> Texto proporcionado
La democracia es una forma de gobierno que tiene sus complejidades, y si bien goza de una general aceptación a nivel mundial, es evidente que en los últimos tiempos ha mostrado tanto sus potencialidades y valores como sus desgracias y problemas.

Basta mirar el auge del populismo en Europa y América Latina para darse cuenta de que ahí hay un problema no resuelto. La victoria de Donald Trump en Estados Unidos mostró esa curiosidad de que ganara el candidato con menos votos, pero con más electores, sistema que funciona en el gigante del norte, pero que sería incomprensible en otros lugares del orbe. En América Latina el comienzo del siglo XXI estuvo lleno de problemas asociados a gobiernos de alta popularidad, pero que no fueron capaces de lograr estabilidad política y logros económicos y sociales relevantes, mientras otros deambulaban entre la corrupción y la perpetuación en el poder.

Septiembre de 2017 nos muestra dos casos que merecen un análisis mayor sobre la democracia y sus problemas, así como la irrupción de fenómenos nuevos o la resurrección de viejas querellas internas en importantes países europeos, como son Alemania y España. Los germanos tuvieron sus elecciones el pasado domingo, para elegir gobierno después de un largo liderazgo de Ángela Merkel; los españoles están experimentando el hecho inédito de que una de sus comunidades, Cataluña, está llamando a una consulta para resolver la eventual independencia respecto de España.

En el caso de Alemania, ha habido tres noticias relevantes. La primera es la nueva victoria de Merkel, que da inicio a su cuarto mandato, aunque con una votación de poco más de 15 millones de votos, lejos de los 18 millones que obtuvo en 2013. Esto significa una victoria poco épica, con escasas celebraciones, que tiene algo de la parquedad y sobriedad que trasunta la líder de la Unión Europea. El segundo factor es la decadencia de la Social Democracia alemana, que se suma a la crisis general de las izquierdas europeas, como se pudo observar en las elecciones de Francia hace unos meses.

El tercer elemento, y que ha acaparado portadas y análisis en los últimos días, es el resurgimiento de lo que se denomina la “extrema derecha”, de la Alternativa para Alemania (AfD), que ha significado un verdadero golpe cultural en un país que experimentó la tragedia del nazismo como ningún otro. Esto se suma al resurgimiento de movimientos nacionalistas en Francia, Holanda y Hungría, entre otras naciones del Viejo Continente, que muestran uno de los desafíos más sensibles de las democracias europeas en la segunda década del siglo XXI. ¿Cómo enfrentar a los casi seis millones de votos de la Alternativa para Alemania? Es evidente que la resurrección del peligro neonazi por la vía electoral es un problema. Pero también es claro que las descalificaciones y protestas frente a su sede resultan insuficientes, considerando que han logrado una extraordinaria votación, en un sistema competitivo y con información. Con seguridad, como han afirmado algunos analistas, no se trata solamente de neonazis que levantan una opción distinta a las existentes, sino que también hay un voto de rechazo, pero que debe ser considerado y canalizado de buena forma si no se quiere que tome deriva violentistas, xenófobas y odiosas.

> Problema breve A
Transcribe del texto sobre la democracia el tramo que va desde "La democracia es" hasta "en el poder.".
> Problema breve B
Responde estas preguntas con datos del texto sobre la democracia:
(i) ¿Cuántos votos obtuvo Merkel en 2013?
(ii) ¿Qué comunidad española está llamando a una consulta sobre su eventual independencia?
(iii) ¿Cuántos votos, aproximadamente, logró la Alternativa para Alemania?
> Problema breve C
Continúa el texto sobre la democracia a partir del punto en que termina.
Aquí no se necesita el listado.

> Listado proporcionado
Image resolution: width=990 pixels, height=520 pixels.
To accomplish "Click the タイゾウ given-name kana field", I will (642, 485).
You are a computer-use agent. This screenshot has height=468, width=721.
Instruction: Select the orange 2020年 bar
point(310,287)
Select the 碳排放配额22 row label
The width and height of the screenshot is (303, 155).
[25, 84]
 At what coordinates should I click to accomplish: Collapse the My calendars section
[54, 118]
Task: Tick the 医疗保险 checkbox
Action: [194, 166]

==

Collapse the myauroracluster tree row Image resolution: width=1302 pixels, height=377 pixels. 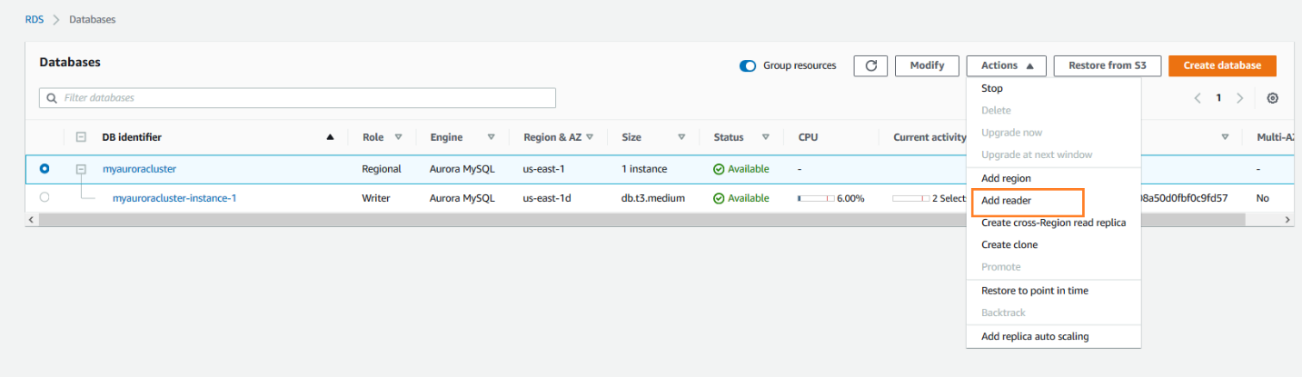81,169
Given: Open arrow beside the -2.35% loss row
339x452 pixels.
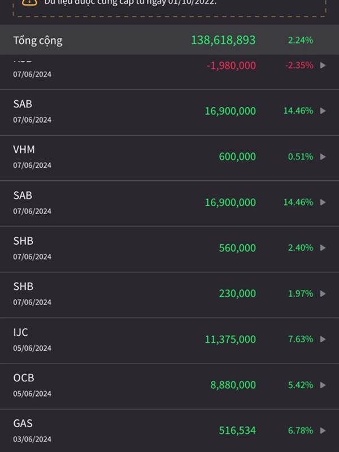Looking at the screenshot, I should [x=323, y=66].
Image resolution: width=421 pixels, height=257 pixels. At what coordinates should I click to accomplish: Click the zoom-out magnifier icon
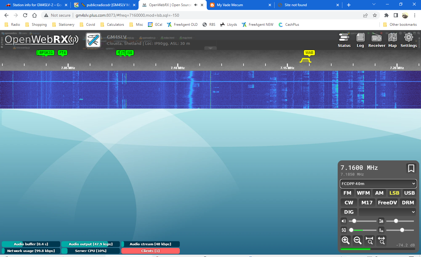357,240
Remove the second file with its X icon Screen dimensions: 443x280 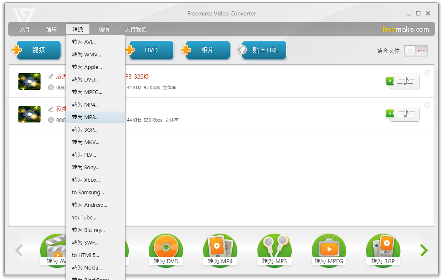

==

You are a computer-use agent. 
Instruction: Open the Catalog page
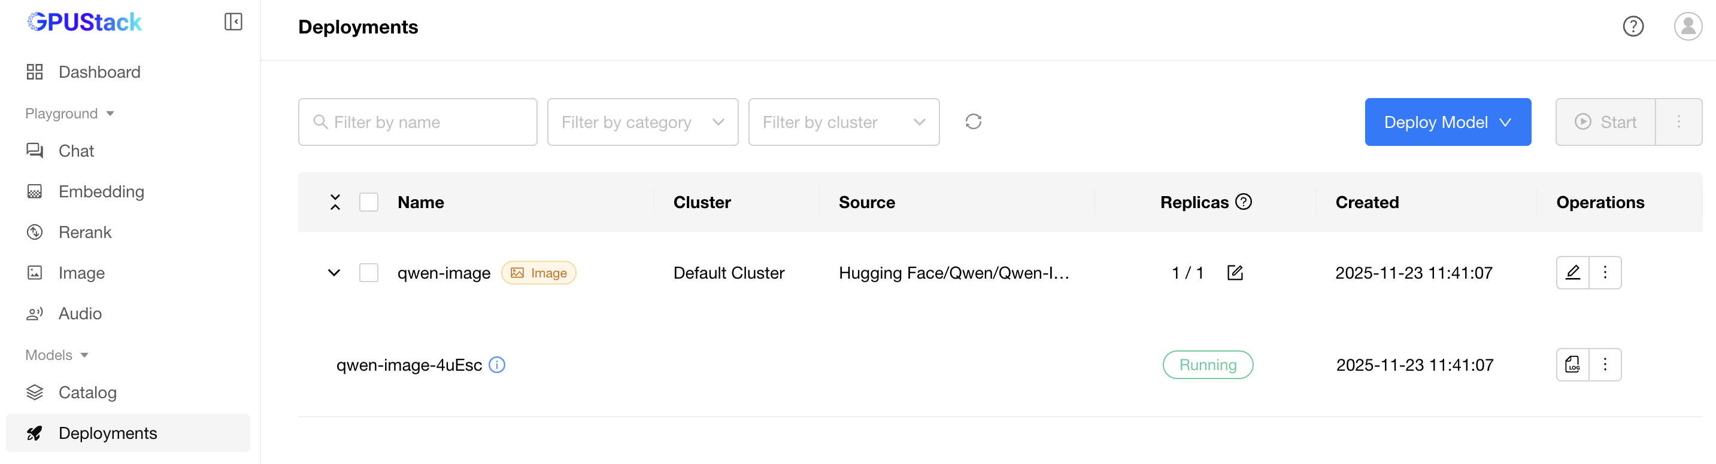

> Respuesta correcta A
La democracia es una forma de gobierno que tiene sus complejidades, y si bien goza de una general aceptación a nivel mundial, es evidente que en los últimos tiempos ha mostrado tanto sus potencialidades y valores como sus desgracias y problemas.

Basta mirar el auge del populismo en Europa y América Latina para darse cuenta de que ahí hay un problema no resuelto. La victoria de Donald Trump en Estados Unidos mostró esa curiosidad de que ganara el candidato con menos votos, pero con más electores, sistema que funciona en el gigante del norte, pero que sería incomprensible en otros lugares del orbe. En América Latina el comienzo del siglo XXI estuvo lleno de problemas asociados a gobiernos de alta popularidad, pero que no fueron capaces de lograr estabilidad política y logros económicos y sociales relevantes, mientras otros deambulaban entre la corrupción y la perpetuación en el poder.

> Respuesta correcta B
(i) 18 millones de votos.
(ii) Cataluña.
(iii) Casi seis millones de votos.

> Respuesta correcta C
El otro caso es el de España, que enfrenta uno de sus momentos históricos más desafiantes. Cataluña, muchos de sus dirigentes y gran parte de la opinión pública han levantado un claro discurso separatista, el cual ha evolucionado derechamente hacia la independencia. No más España, sino una Cataluña autónoma, banderas propias y no españolas, una historia construida desde la memoria y la identidad local, una “comunidad imaginada” (Benedict Anderson) distinta a la que otros imaginan. En otras palabras, un grupo que ha decidido dejar de ser parte de una nación y manifiesta su voluntad de conformar una distinta. El mecanismo elegido es el referéndum separatista fijado para el próximo 1° de octubre. Con esto, la decisión toma un sello democrático, pero que violenta otra forma de identidad democrática principal, como es la Constitución de España, con lo cual ataca la legalidad democrática.

El desafío está planteado y la discusión se está dando en distintos niveles. La consulta popular, en este caso específico, sería lo que Daniel Gascón ha llamado asertivamente “un golpe posmoderno” (Letras Libres, 21 de septiembre de 2017). El asunto es simple: el gobierno catalán ataca la legalidad democrática, el gobierno de España la defiende. Como es obvio, el asunto no es meramente jurídico: hay tradiciones, un asunto de lenguaje, una historia. También la eficacia de algunos conceptos: “el sintagma del derecho a decidir como eufemismo de autodeterminación, la confusión entre el voto y la democracia, el prestigio de la rebelión contra el establishment, la extraña idea de que una democracia se convierte en una autocracia cuando no ganan los tuyos”.

Alemania está experimentando un problema propio de las democracias. Lo que vive España en cambio, es una crisis institucional que afecta no sólo a su régimen de gobierno, sino también a su propia esencia, a su Constitución, a su historia, a su identidad como nación. La deriva democrática de la consulta catalana es una expresión “popular” de un problema mayor que debe resolverse a tiempo, porque en la historia no basta con tener la razón, sino que es necesario actuar en el momento preciso, con la resolución que corresponde y la determinación histórica de conservar lo esencial.

 

Alejandro San Francisco, historiador, académico de la Pontificia Universidad Católica de Chile y de la Universidad San Sebastián, director de Formación del Instituto Res Publica (columna publicada en El Imparcial, de España)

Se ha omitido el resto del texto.